Tuesday, April 17, 2007

And proof that horoscopes are a bunch of crap

I just clicked on to the MSN homepage and saw my horoscope. Yeah, that's accurate. Too funny!

You are going to be busy today, dear Aquarius, but happy. It is likely that a project you have been working on for a long time now suddenly yields some positive results. You can't help but be delighted, as this achievement comes at a time when you have been beginning to question your abilities. Well, question no more. It is clear that you are the one for this particular job. Since social activities are also highlighted, why not round up your team members and treat them all to lunch, to celebrate.

If I could

I would run away right now. The same people that are making want to are the very same who keep me here.

I just put the entire contents of a girls bedroom into trash bags.

I threw a purse at my daughter.

I told them I couldn't stand any of them.

We took a whole week off of school last week to work on attitudes and it did not the least bit of good. I have failed miserably in training my children.

I have not felt this much animosity towards my kids since I had PPD after N was born. I really want to run away.

Friday, April 13, 2007

Tips and Tricks

When guests are coming in the morning and you look at the stove to see the stain remains of the potatoes you boiled over on Easter, cover the whole burner with a cast iron dutch oven. Not only can you not see the stain, it lends to the kitchen a certain rustic charm.

No time to wipe off the kitchen table? Throw a table cloth over it. The table looks fabulous and whatever is stuck on the table helps keep the tablecloth in place.

Wednesday, April 4, 2007

Growing up

In about 6 months, I will officially be done wiping butts. 5 is the magical cutoff age here where you're on your own. I mentioned that to Scott today and was happy, but wistful. Nothing like being engrossed in a book just getting ready to sit down and hearing, "Mom, I'm done."

Two of my kids no longer take baths, no one wears diapers, no more baby spoons, sippy cups. Our stroller broke a few months ago and there was no reason to replace it. My Maya wrap and cloth diapers(both used only with Natalie) sit in the closet, discarded way before their life expectancy.

I could try the "get rid of your baby things and you will get pregnant" method but since I would be aware of what I was doing, it wouldn't work.

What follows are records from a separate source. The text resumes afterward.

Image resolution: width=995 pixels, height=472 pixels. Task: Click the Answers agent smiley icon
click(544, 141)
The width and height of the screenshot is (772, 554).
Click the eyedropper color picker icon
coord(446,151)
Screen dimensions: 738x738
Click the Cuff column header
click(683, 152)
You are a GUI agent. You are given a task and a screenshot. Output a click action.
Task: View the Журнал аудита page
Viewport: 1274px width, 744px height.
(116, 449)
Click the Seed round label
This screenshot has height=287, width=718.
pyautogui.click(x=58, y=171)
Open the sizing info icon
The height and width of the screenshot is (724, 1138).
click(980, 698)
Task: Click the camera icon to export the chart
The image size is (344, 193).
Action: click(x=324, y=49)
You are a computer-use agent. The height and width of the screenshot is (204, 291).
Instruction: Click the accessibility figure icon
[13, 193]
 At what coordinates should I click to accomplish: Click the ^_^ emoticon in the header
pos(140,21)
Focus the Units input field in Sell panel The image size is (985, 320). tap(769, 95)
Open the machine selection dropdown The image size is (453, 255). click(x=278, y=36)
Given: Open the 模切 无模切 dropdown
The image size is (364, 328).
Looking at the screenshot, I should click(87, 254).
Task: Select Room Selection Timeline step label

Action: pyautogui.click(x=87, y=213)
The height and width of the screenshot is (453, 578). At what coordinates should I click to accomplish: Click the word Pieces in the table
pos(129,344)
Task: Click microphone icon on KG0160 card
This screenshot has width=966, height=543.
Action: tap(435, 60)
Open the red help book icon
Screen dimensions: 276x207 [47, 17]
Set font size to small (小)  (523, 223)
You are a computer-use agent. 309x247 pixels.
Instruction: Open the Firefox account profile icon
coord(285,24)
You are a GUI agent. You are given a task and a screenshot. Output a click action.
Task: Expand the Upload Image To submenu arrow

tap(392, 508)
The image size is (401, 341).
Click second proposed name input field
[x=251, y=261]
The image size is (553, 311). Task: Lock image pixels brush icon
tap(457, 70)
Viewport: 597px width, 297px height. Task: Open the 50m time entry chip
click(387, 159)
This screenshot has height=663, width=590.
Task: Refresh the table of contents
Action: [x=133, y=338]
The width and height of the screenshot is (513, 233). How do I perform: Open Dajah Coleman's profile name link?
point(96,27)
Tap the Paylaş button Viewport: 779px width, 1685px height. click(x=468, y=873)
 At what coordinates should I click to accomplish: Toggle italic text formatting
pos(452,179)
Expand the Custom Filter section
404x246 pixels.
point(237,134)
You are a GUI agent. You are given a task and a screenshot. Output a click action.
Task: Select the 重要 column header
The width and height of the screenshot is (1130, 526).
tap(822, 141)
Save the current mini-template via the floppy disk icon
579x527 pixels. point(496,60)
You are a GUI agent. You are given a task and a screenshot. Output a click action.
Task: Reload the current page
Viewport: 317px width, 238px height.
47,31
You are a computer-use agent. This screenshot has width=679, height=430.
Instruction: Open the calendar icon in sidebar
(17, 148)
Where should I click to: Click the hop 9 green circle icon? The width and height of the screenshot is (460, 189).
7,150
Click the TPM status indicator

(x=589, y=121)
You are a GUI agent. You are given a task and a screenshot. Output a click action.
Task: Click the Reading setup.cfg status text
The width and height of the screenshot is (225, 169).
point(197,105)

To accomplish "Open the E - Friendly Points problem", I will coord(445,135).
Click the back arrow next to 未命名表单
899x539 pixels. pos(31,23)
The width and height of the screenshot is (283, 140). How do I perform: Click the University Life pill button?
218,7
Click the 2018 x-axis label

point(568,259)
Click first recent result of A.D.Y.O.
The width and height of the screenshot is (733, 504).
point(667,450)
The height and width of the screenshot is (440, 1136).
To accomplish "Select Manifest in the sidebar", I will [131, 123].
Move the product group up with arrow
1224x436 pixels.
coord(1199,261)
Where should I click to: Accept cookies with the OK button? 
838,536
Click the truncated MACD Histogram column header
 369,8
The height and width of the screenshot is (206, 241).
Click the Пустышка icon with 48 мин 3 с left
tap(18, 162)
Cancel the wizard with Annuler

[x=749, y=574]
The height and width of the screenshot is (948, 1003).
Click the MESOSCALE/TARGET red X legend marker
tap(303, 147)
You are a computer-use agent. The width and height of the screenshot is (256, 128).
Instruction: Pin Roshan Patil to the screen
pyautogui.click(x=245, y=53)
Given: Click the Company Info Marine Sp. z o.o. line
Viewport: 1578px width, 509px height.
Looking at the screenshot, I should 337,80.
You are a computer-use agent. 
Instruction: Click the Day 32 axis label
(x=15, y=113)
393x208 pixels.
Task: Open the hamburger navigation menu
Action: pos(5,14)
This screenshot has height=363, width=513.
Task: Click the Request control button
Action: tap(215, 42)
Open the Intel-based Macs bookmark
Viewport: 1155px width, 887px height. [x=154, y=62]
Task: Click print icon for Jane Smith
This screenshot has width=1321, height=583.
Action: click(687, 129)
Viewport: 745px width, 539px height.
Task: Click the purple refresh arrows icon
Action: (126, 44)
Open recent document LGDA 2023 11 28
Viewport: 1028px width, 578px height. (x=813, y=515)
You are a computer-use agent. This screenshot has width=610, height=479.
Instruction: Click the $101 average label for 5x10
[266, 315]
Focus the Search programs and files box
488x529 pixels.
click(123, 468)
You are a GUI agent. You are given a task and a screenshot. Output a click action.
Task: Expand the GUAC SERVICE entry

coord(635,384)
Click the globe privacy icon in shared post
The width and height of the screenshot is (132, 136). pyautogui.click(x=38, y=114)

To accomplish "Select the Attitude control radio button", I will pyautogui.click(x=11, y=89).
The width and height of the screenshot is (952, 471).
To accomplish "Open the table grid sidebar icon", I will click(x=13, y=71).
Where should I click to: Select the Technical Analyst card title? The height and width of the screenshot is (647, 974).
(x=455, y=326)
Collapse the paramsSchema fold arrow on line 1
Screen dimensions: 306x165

Or, I could get rid of them and then they would just be gone.

My family is growing up.

And I am ok with that.

As we sat at the breakfast table this morning, all six of us and did Mad Libs while we ate, my heart rejoiced in the 10 year old filling in the blanks, the 8 year old laughing so hard he had tears, the 6 year old quietly giggling to herself and the 4 year old whose contribution to the 'plural noun' blank was "baby buttocks." And we mustn't forget dad who had to be reminded what an adverb was.

I still feel like someone is missing from our family. But until I know for sure, I will thank God for this silly, irreverent bunch and the joy they bring me.

Monday, April 2, 2007

How gross can I make my first post?

Seriously, its gross.

So, Scott recently abdicated his job of picking up the dog poop. The task fell squarely on the kids' shoulders because I sure as heck am NOT picking up dog poop. Every other morning, a team sets out armed with a rake, shovel and trash bag.

I guess the task is so crippling, they had to make up code words for the poop just to be able to cope. We have the meatloaf, the sausage, the pancake and the newly christened funnel cake. I can figure out the first three. That last one, I don't even want to know.

During the day one kid or another will lean into a sibling's ear and whisper, "meatloaf" which gets them all howling. I love inside jokes, so this makes me smile.
Sick, I know.

Each day's bounty is tallied by how many of each type was picked up. A report upon entering the house is mandatory. Whatever gets them through, I guess.